Girl with pigtails image courtesy of graur razvan ionut/


  1. Some folks like to get away, take a holiday form the neighborhood.

    But not my Mee-Maw.

    "Sure as I leave," she'd say, "that boy o' mine will come home the minute I step on the train. You all go on now and have fun."

    Mee-Maw had a way of wrapping her apron strings and a way of marrying self-pity to bravery that I never saw again until today when I looked In the mirror.

    My uncle never did come back from France, and darned if I didn't let my own boy go off to war as well.

    (New York State of MInd by Billy Joel)

    1. Debra, LOVE the ending of your beginning! That's fantastic.

  2. Excellent idea! Now I have to find my iPod. :-)

  3. What a fun idea ... and if I can't find my iPod (it happens) I can always fire up Pandora and scramble a favorite station ...

    1. Beth, I can't imagine misplacing my iPod. That would be cause for very great alarm... :)

  4. “Two birds on a wire.”


    “I said, ‘two birds on a wire.’ It’s what I see when I close my eyes.”


    “I don’t know, but it happens every time.”

    “What about when you go to sleep?”

    “I still see the birds, at least until I fall asleep.”

    “What do you see then?”

    “Nothing, I think. Until the dream reel starts up.”

    “Do you dream about birds too?”

    “No, I mostly dream about endless railroad tracks, being late for something important, having to pee really bad. You know, regular dream stuff. But sometimes, when I’m waking up—or, like, right before I wake up, I see the birds again.”

    “Do the birds do anything? Or do they just sit there?”

    “One bird darts his head around, looking at different things. The other bird just watches me.”

    “Is that it?”

    “One time they shared a cigarette?”

    “I don’t know whether to laugh, or to run away screaming. What do you think it all means?”

    “I wish I knew. They’re starting to creep me out. What about you? What do you think it means?”

    “I think it means you should leave your eyes open more.”


    The first line I heard was, of course: “Two birds on a wire…” It was from the song, Two Birds, by Regina Spektor.

    1. Hey, long time no see, Mr. Snyder! I want to know why he (? he ?) is seeing the birds. By the time you got to the end it was creeping me out, too ... nicely done.

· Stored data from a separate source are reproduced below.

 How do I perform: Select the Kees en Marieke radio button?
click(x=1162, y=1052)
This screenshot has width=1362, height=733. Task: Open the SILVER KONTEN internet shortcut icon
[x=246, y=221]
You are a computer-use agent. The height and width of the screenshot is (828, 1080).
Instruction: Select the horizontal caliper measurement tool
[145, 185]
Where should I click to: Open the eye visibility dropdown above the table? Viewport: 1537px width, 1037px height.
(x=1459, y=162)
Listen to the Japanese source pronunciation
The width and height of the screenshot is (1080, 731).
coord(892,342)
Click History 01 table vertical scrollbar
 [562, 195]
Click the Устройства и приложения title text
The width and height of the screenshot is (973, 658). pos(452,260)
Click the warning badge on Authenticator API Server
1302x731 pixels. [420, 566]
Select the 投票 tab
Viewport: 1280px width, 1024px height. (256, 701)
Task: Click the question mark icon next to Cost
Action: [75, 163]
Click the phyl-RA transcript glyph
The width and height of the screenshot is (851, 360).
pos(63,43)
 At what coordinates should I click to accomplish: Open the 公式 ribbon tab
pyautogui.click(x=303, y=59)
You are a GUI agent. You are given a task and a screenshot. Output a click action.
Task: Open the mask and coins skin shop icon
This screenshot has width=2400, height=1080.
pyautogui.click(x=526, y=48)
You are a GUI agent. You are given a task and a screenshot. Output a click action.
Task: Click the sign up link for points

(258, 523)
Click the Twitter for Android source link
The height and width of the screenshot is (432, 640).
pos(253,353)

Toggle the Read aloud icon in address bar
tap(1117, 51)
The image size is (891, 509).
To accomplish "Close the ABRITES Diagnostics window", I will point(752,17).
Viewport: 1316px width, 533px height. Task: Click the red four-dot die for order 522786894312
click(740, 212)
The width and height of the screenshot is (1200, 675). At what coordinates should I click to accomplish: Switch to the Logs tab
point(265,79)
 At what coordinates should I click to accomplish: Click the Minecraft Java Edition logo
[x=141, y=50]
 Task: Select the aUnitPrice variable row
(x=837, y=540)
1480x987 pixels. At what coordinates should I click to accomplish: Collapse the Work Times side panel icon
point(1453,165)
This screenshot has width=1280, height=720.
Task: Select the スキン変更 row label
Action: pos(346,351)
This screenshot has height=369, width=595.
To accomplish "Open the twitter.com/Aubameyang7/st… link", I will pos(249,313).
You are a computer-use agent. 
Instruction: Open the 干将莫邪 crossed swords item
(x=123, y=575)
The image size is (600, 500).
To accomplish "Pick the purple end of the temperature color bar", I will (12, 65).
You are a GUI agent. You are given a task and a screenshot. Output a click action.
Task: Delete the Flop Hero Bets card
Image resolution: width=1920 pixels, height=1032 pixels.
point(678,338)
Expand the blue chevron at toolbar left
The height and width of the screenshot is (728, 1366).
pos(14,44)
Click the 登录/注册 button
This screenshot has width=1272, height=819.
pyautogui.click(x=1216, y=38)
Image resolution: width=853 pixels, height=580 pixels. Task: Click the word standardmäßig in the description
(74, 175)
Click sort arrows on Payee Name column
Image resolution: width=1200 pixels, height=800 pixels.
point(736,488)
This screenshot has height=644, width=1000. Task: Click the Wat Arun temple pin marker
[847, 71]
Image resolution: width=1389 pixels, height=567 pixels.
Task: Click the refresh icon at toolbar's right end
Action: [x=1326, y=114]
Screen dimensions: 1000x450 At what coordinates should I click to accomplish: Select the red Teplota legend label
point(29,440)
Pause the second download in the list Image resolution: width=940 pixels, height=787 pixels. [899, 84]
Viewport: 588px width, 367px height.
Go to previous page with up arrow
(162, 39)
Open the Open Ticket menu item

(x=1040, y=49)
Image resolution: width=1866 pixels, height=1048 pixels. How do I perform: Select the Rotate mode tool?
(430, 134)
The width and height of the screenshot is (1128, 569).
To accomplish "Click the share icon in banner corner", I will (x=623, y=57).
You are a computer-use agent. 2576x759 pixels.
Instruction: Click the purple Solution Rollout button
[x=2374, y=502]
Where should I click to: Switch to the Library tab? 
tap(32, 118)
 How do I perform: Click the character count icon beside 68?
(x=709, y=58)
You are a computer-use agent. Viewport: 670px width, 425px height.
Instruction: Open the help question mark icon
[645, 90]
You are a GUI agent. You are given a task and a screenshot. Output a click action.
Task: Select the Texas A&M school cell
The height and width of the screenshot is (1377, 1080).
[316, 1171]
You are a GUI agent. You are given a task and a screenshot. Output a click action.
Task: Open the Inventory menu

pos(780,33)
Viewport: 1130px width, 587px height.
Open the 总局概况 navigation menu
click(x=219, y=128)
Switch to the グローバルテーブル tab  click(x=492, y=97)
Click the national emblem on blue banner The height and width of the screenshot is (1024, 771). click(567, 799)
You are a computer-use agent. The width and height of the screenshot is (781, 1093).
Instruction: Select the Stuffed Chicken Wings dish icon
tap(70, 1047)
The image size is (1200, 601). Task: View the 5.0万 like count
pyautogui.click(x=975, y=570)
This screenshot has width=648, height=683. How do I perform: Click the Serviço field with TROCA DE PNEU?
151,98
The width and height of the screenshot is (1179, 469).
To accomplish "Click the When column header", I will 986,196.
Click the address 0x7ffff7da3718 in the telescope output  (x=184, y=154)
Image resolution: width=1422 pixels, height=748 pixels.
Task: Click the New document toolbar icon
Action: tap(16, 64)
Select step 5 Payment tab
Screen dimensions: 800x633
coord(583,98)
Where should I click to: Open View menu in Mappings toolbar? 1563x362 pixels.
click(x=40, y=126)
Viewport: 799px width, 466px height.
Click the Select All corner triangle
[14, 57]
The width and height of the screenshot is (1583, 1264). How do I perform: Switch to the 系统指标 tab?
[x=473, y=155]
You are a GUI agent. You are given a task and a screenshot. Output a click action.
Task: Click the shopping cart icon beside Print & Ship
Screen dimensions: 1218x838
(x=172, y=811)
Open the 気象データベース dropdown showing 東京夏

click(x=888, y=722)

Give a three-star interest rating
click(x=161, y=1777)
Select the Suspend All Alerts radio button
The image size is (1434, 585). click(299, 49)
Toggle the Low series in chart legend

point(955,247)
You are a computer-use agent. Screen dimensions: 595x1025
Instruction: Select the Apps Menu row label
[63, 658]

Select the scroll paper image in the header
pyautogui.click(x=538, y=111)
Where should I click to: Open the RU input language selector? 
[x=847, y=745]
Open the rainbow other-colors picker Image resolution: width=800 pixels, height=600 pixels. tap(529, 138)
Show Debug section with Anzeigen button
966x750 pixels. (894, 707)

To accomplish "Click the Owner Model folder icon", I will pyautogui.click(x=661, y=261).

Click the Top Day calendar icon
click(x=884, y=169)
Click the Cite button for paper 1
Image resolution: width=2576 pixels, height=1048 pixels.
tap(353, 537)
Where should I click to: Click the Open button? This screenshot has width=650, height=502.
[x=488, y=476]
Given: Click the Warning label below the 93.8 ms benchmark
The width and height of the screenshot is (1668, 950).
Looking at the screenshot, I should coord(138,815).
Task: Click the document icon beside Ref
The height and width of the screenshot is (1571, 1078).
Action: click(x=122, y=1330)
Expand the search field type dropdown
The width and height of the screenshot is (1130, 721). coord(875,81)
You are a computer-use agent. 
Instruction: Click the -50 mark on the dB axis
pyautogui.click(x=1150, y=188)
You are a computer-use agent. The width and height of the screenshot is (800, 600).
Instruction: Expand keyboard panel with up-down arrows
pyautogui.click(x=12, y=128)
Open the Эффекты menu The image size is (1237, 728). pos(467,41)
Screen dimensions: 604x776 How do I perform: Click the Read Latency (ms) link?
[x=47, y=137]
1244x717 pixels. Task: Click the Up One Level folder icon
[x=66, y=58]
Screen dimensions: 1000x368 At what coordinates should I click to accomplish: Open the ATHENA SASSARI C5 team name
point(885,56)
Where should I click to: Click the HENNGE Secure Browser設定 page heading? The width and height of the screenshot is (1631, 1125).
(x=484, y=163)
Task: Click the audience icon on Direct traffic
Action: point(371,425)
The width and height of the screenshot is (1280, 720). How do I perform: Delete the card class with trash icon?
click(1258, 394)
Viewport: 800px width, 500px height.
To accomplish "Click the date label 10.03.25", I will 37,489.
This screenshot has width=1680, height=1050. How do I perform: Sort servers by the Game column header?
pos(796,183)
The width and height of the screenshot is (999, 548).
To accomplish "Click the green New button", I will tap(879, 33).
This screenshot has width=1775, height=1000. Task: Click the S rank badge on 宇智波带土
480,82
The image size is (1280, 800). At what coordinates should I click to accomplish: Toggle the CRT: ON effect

  5. Your poker face ain’t fooling nobody—nobody here. You think if you keep your mouth straight and your forehead from frowning, we won’t guess. Son, we don’t have to guess. It’s plain as day. We know what you been through, or near enough.

    You come in here acting like you don’t care, like you got nothing on your mind. But we take one look, just one, and we know. It’s the eyes, son. The whole story’s right there. Windows to the soul, that’s what they say.

    Ain’t nobody gonna trouble you about it, though. You just rest easy. That’s right, sit yourself down and rest. You can stay as long as you want.

    "Learning to Love Again" by Mat Kearney

    1. Janice, has a down home, prodigal returning, feel. Nice.